Подруга дочери Салтыкова Лизы Софья Унковская вспоминала, как после уроков в гимназии Лиза подошла к ней и сказала: ‘Папе очень плохо, надежды никакой нет, зайди к нам, если хочешь’. Я прямо из гимназии с книгами в руках вошла к ним в гостиную. Он сидел посреди комнаты в своем кресле-качалке, и на всю комнату раздавалось его необыкновенно частое дыхание. Глаза были плотно закрыты, голова откинута на спинку кресла, исхудавшие руки лежали на коленях и по временам вздрагивали, никакого признака сознания… Через два часа его не стало. Это было 28 апреля в четыре часа дня’.
ЗАКЛЮЧЕНИЕ
Однажды, употребив в разговоре крепкое словцо, Салтыков сказал о себе: ‘Да, я мужик!’ Он мог бы прибавить: таким меня и принимайте. И действительно, не только в характерном, насмешливом и точном слове, но и в самой внешности Салтыкова, особенно к старости, было что-то простонародное, крестьянское. Изможденное лицо, упорный, самоуглубленный, проницательный взгляд — это был взгляд умудренного, постигнутого многими жизненными невзгодами и трудами простого русского человека. Это было лицо, как бы воплотившее в себе мудрость, страдания и веру великого народа.
Но, как всегда, понимал Салтыков эту веру по-своему. Его часто мучила и даже раздражала пассивная покорность русского мужика своей от века сложившейся судьбе, его ‘бедность сознанием’. Прочитав как-то (это было в 1885 году) отрывки из ‘Исповеди’ Льва Толстого (полностью ‘Исповедь’ тогда еще не была в России напечатана), Салтыков задумался о действительной ‘вере’ русского крестьянина. Та ли это вера, которую так упорно отстаивали раскольники, та ли это вера, на которую уповали Толстые и Достоевские, там ли они ее искали? Во что верит русский мужик, с непреоборимым упорством и бесконечным самоотвержением возделывающий свою землю? Что дает ему силу нести свой тяжкий крест?
И надо ли возводить непробиваемую стену между верой мужика и верой русского истинно ‘культурного человека’, человека мысли и сознания?
‘Всего обиднее тут ссылка на народ, — писал Салтыков по поводу толстовской ‘Исповеди’, — народ вовсе не думает о самосовершенствовании… а просто верует. Верует в три вещи: в свой труд, в творчество природы и в то, что жизнь не есть озорство.

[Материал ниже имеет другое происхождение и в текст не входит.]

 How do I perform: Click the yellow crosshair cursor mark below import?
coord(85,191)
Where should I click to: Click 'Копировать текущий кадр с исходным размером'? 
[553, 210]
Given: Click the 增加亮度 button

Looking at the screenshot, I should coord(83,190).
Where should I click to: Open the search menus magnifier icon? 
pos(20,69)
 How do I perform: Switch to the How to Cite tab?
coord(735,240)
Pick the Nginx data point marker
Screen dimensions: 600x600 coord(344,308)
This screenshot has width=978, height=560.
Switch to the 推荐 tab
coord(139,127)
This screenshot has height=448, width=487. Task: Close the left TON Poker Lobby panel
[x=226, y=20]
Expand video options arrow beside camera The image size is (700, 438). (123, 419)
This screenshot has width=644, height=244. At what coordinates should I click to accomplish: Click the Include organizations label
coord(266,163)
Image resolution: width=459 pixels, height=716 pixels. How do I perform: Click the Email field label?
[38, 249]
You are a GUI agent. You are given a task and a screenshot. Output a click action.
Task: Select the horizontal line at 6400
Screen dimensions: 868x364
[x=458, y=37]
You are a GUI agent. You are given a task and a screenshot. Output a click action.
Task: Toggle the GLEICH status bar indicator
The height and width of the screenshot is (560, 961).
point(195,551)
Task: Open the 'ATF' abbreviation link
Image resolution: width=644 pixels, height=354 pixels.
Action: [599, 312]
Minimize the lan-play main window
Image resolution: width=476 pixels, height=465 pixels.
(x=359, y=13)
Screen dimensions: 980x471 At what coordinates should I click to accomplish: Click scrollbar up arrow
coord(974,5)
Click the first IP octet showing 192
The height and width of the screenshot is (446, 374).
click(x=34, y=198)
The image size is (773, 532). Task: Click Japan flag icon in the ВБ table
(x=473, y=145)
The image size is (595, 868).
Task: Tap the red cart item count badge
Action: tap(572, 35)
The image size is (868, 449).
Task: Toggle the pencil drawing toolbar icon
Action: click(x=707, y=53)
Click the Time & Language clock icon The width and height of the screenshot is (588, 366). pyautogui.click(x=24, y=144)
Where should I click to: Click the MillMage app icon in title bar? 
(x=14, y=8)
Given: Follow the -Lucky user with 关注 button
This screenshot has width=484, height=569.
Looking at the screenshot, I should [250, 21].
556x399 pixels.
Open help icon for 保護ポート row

Это и вера и в то же время дело, то есть дело в форме, доступной народу’. Такой же была и вера Салтыкова: непреклонная вера в то, что жизнь не есть озорство, что жизнь дана человеку, чтобы честно и истово совершить свое дело, свой труд. Такая жизнь требует ясного сознания и ответственности, если надо — самоотречения и жертвы. Она захватывает всего человека.
Главным делом жизни стало для Салтыкова литературное дело. В последнем своем письме — завещании сыну он так и писал: ‘Паче всего люби родную литературу и звание литератора предпочитай всякому другому’.
Михаил Евграфович Салтыков прожил, в общем, не столь уж длинную жизнь, — в особенности если сравнить его с такими писателями, как, например, Гончаров или Лев Толстой. За три с небольшим месяца до смерти, ему исполнилось всего лишь шестьдесят три года.
И тем не менее это была долгая жизнь, ибо вся она до предела отдавалась неустанной, не прерывавшейся буквально ни на мгновение, литературной работе, общественной и редакторской деятельности, а, главное, была насыщена постоянным, ярчайшим горением беспокойной мысли — все более проникновенной, глубокой и беспощадно трезвой, имевшей в предмете своем лишь одно — искание истины.
В итоге — как результат необыкновенной, почти аскетической, самодисциплины, осознанной и целеустремленной ‘выделки’ характера — сложилась личность огромного величия и силы, личность гениального мыслителя и художника, ‘сатирического старца’, которого ‘трепещет вся литература’, по словам Достоевского. ‘Ювеналова бича’ ‘сатирического старца’ трепетала, однако, отнюдь не вся литература, и даже в первую очередь, не литература. Трепетали и ненавидели Салтыкова те общественные, политические, литературные силы, которые желали бы остановить русское общественное движение, поставить на нем ‘точку’, повернуть вспять, те силы, которые, руководствуясь в конце концов своими корыстными целями, объективно вели Россию к застою, падению и гибели. Салтыкова трепетали и боялись прежде и больше всего власть имущие. ‘Ювеналов бич’ — его главное и грозное оружие — клал свою ‘неизгладимую печать’ на ‘лица бесстыдно-бледные’ и ‘лбы широко-медные’ (Пушкин) царских бюрократов, вдохновителей и деятелей дворянской реакции, буржуазных хищников, только что народившихся тогда в России.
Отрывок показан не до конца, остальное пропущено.